Phase One (2021-2022)

  • Everyone Church: EveryOne Church is a unique spiritual collective, shaped by the values of Jesus of Nazareth, accepting everyone as they are and creating opportunities to thrive. The Church will provide the site stewardship, foster radical inclusion, and ensure the mission and values are carried out in all activities associated with Everyone Village.
  • Rexius: Rexius President Arlen Rexius has donated the Dani Street property to host the project and is providing water and electrical services, along with on-site supervision.
  • Carry it Forward: Carry It Forward created the microshelters that helped seed the Village and provided refurbished RVs through their Hope on Wheels program to shelter our community members.
  • City of Eugene: The City of Eugene provided one-time infrastructure funding and will support partial staffing costs for 18-months of site operations.
  • Landscape for Humanity: Landscape for Humanity (L4H), an initiative run by the faculty, students, and graduates from the University of Oregon Landscape Architecture program, is providing multifunctional landscape design and project consultation over the next 3-years.
  • MAPLE Microdevelopment: MAPLE is helping us to design solutions that can contribute to generating sustainable revenue and savings plans for the villagers.
  • Christians as Family Advocates: Faith-based therapists, staff and volunteers from many denominations, are dedicated to meeting the mental health needs of Villagers.
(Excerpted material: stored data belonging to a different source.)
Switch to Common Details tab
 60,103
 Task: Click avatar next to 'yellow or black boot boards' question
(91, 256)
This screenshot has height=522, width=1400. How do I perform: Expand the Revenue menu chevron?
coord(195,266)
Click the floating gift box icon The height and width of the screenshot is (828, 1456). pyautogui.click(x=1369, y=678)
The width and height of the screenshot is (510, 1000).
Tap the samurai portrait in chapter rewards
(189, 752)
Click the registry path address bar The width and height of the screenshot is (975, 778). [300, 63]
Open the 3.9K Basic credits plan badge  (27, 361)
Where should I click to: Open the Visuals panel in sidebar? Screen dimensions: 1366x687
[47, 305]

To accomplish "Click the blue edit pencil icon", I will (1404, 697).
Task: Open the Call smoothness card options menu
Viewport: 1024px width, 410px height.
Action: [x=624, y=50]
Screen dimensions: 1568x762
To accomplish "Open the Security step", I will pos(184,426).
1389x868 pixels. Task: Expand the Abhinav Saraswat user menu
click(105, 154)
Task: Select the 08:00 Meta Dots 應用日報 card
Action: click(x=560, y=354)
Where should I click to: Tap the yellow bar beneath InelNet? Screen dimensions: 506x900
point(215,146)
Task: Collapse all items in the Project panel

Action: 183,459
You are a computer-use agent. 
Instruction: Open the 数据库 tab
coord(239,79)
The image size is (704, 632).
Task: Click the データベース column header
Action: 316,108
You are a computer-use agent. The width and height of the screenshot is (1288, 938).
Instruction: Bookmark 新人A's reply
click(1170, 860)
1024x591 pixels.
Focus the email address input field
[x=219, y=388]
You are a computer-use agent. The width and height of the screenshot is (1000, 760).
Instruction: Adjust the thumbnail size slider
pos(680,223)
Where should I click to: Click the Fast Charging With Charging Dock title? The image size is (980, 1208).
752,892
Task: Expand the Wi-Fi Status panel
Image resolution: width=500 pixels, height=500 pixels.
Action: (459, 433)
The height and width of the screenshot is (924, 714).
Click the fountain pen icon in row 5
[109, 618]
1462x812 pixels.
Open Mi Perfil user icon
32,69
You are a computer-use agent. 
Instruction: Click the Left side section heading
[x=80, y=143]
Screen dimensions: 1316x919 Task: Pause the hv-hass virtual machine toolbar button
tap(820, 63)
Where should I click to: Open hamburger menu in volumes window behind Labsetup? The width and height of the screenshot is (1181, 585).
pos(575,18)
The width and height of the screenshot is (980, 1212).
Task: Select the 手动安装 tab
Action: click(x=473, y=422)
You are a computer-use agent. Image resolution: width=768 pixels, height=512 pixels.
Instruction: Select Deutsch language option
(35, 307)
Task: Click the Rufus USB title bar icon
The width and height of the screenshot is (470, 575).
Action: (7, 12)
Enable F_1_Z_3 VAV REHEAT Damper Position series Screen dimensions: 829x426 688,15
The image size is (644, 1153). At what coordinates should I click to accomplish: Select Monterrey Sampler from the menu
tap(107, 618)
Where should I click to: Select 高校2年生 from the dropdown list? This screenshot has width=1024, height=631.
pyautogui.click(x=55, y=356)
All of CAFA’s Master’s level therapists are trained in working with anxiety, depression, trauma, abuse, self-esteem, relationships, PTSD, and other mental health issues. An art therapy program begain in January using mosaic.
  • HIV Alliance: The Alliance for Community Wellness’s peer support services program is a proven method of fostering readiness for treatment while reducing the harm of ongoing substance use, thus increasing the likelihood of recovery and leading to better overall health outcomes. They have assigned a specialist to serve our community.
  • White Bird Clinic NEST Program: The Navigation Empowerment Services Team will help people access benefits, direct express cards, phones, and OHP and provide targeted outreach to unhoused community members in the neighborhood.

Phase Two (2022)

  • Oregon Beverage Recycling Cooperative: A partnership with OBRC will support our first villager-operated, independent bottle redemption service with wrap-around supports will target canners and gleaners who collect beverage containers for deposits as a primary income source.
  • Ideal Option: Ideal Option‘s outpatient addiction medicine clinic in Eugene, OR provides evidence-based treatment for addiction to opioids like fentanyl, heroin, and oxycodone, and stimulants like methamphetamine and cocaine. They also provide medication-assisted treatment for alcohol withdrawal and relapse prevention.
  • Pacific Northwest Adult and Teen Challenge Recovery Program: This full spectrum,  state-certified, Christ-centered behavioral health services in a residential treatment program will provide volunteers for our work parties and conduct outreach.
  • ReCyclized: Thomas Holden will pilot a customized workforce development program restoring and electrifying old bikes for resale in partnership with 360 Degree Cycles and Shift Community Cycles.
  • Homeless Garden Project: Now in its 30th year, this Santa Cruz, CA project will be providing training and mentorship for the agricultural program. Their workforce development project has a 90% success rate in getting individuals reconnected to socioeconomic opportunities and back into housing and we are working with them to adapt their jobs model for our community.